TEXT BLOCK Start Marker

The track opened in 1971, hosting an open-wheel event that featured Mario Andretti, A.J. Foyt and Al and Bobby Unser. NASCAR arrived in 1974 when Richard Petty won the Purolator 500.

"That gave us a 500-mile race in the northeast," the late Bill France Jr., who took over for his father in 1972, said a few years ago. "We've had a lot of steps in building this sport, and this was one of the many steps that we took."

If the loyalty between Mattioli and the France family was strengthened in '75 when Mattioli agreed not to sell, it was sealed in 1982 when France Jr. came calling in need of a favor. When Ontario Motor Speedway and Texas World Speedway both went bankrupt, NASCAR was in need of a venue to take up those races. France Jr. asked Mattioli if he would host a second Cup race at Pocono.

At the time, Mattioli was busy with an open-wheel date in June and his one Cup race in July and didn't want a second Cup date. He told him no. Then, France Jr. called again.

"Doc, we need a race," he said.

Mattioli agreed, and since 1983 Pocono has hosted two Cup races.

TEXT BLOCK End Marker

Set down the passage on Pocono's NASCAR history word for word, between "At the time, Mattioli" and "Jr. called again.", inclusive. The rows that come next were taken from a different source.

INFORMATION SHOWN Start Marker

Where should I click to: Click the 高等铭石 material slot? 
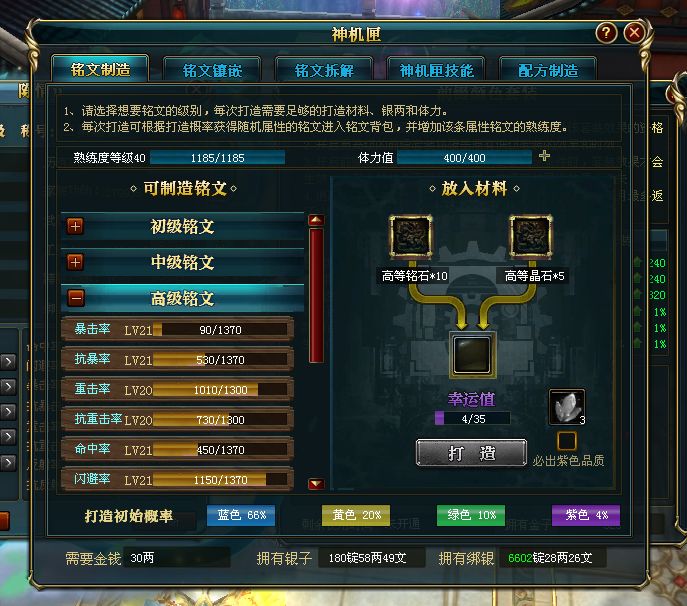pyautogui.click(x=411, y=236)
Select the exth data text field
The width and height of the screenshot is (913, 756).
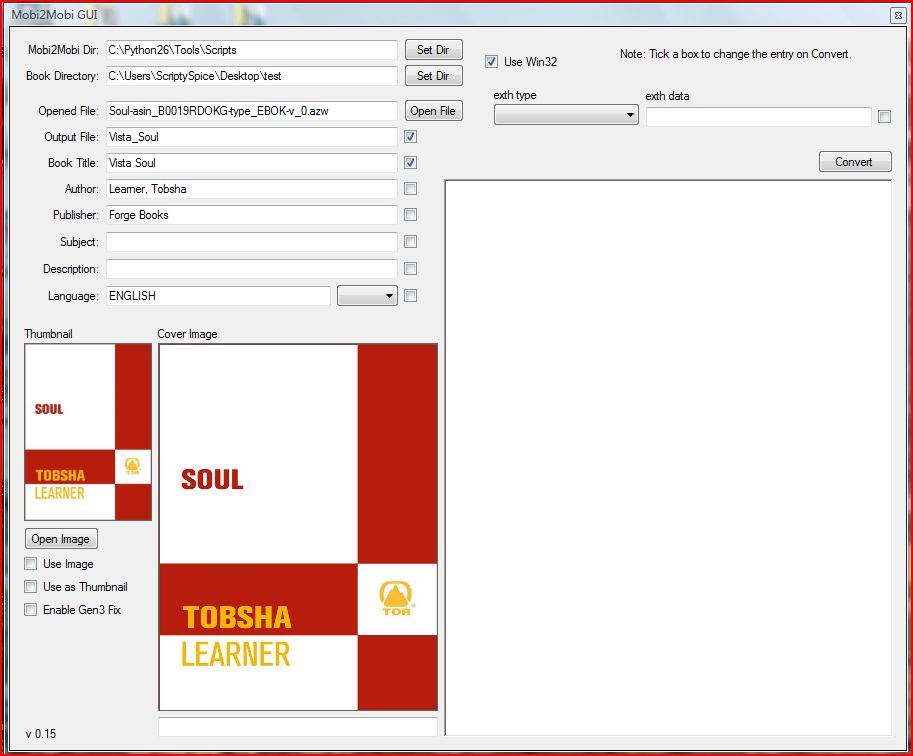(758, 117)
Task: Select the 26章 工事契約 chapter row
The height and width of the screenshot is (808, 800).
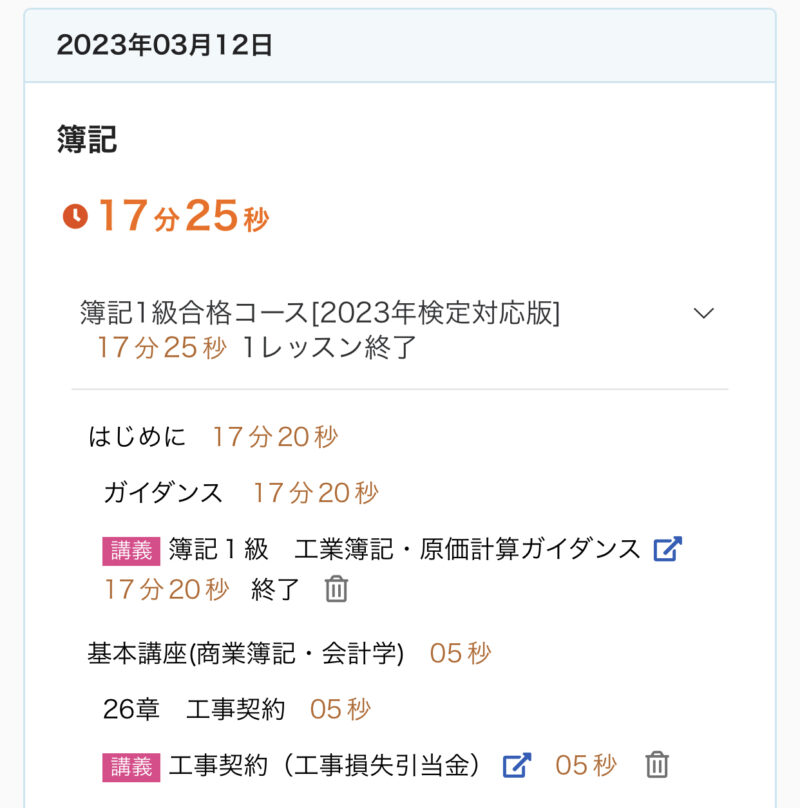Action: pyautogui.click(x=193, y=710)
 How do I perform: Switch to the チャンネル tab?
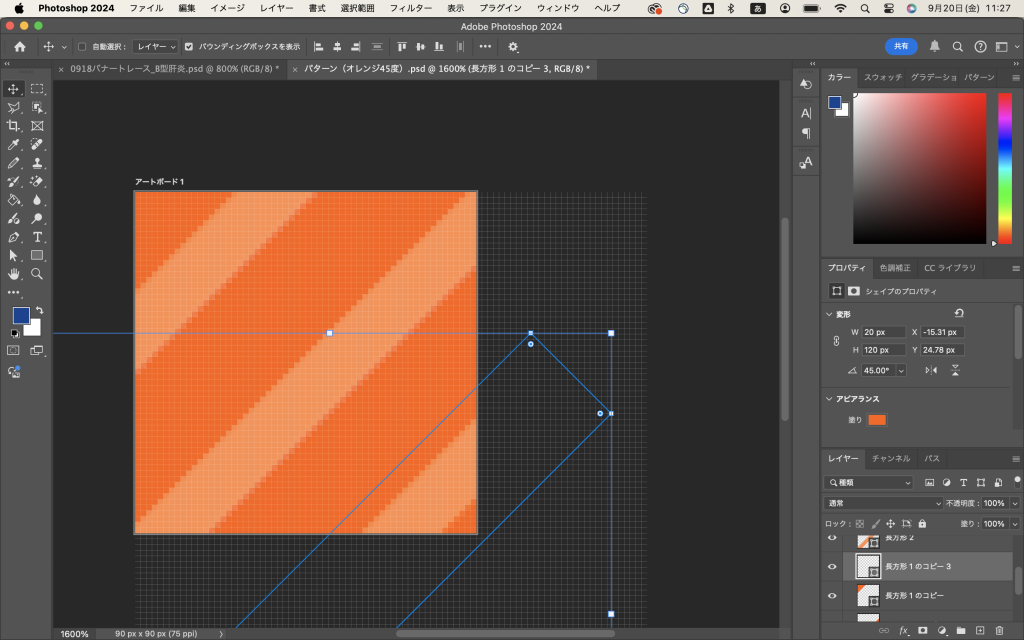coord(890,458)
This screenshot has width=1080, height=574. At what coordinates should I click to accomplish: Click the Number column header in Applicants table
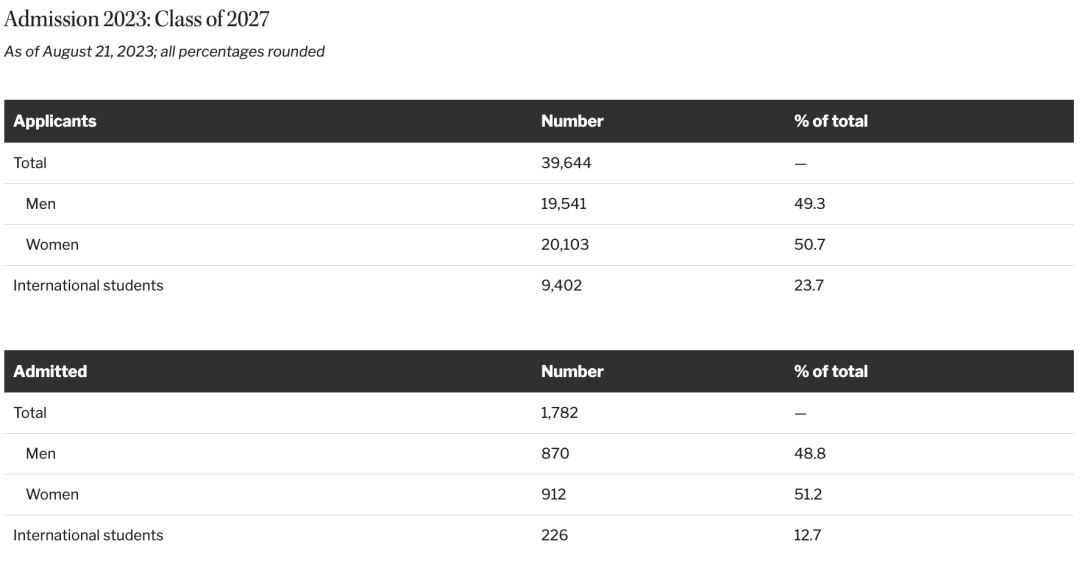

INFORMATION SHOWN End Marker

OUTPUT BELOW:
At the time, Mattioli was busy with an open-wheel date in June and his one Cup race in July and didn't want a second Cup date. He told him no. Then, France Jr. called again.